South Korean baseball player

Choi Hyang-nam (born March 28, 1971, in Sinan, Jeollanam-do, South Korea) is a retired professional baseball pitcher.

Choi is a Korean baseball pitcher who played professionally in Korea since his debut in 1990. He pitched for the Haitai Tigers, the LG Twins and the KIA Tigers in Korean baseball from 1990 to 2005 before finally getting a shot in the United States when he signed with the Cleveland Indians in 2006 and played the season with the Buffalo Bisons. He was 8–5 with a 2.37 ERA with Buffalo in 34 games, 11 of them starts and struck out 103 batters while only walking 35.

He returned to Korea with the Lotte Giants in 2007.
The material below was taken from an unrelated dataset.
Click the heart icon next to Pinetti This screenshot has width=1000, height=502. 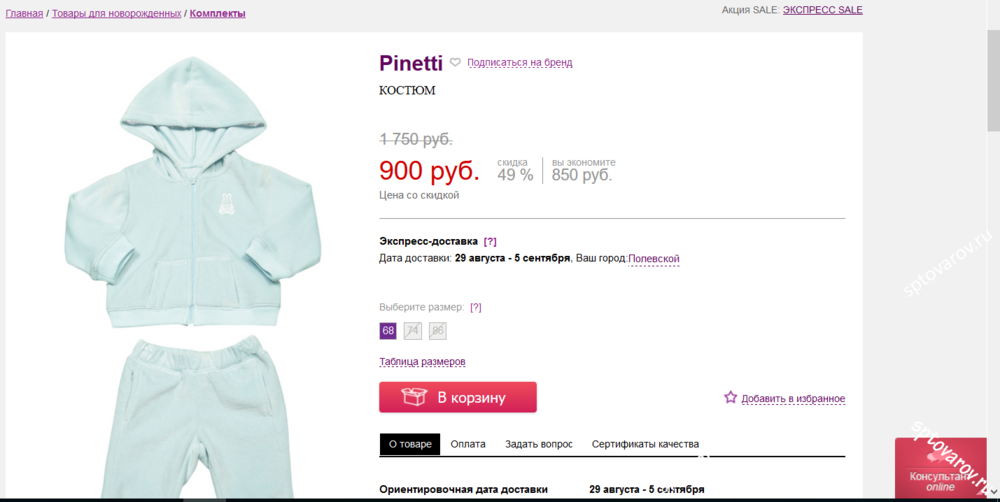[x=455, y=63]
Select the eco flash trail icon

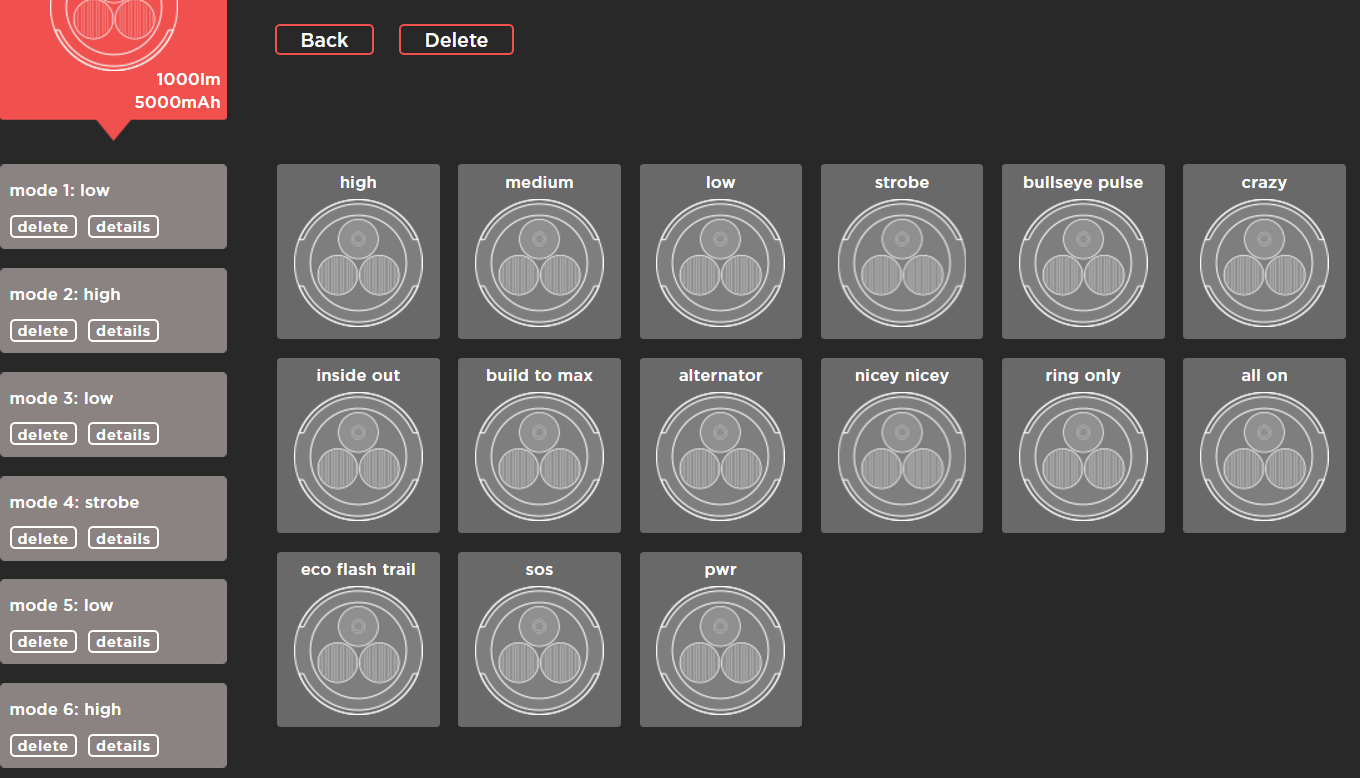(x=358, y=650)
In 2009, he joined the St. Louis Cardinals for spring training but failed to make the club and was released. He soon after signed with the Los Angeles Dodgers and was assigned to the AAA Albuquerque Isotopes. Choi pitched great out of the bullpen for Albuquerque, going 9–2 with a 2.34 ERA. He walked only 21 and struck out 77. He was released on June 27, 2010.

He also played for the Algodoneros de Guasave of the Mexican Pacific League during the 2009–10 season. In two appearances for the Algodoneros, Choi recorded a 4.50 ERA and three strikeouts across 4 innings pitched.

In March 2015, Choi joined the Wiener Neustadt Diving Ducks of the Austrian Baseball Bundesliga. He made nine appearances for the team, posting a 4–2 record, with a 2.70 ERA, 47 strikeouts and 12 walks across 60 innings pitched.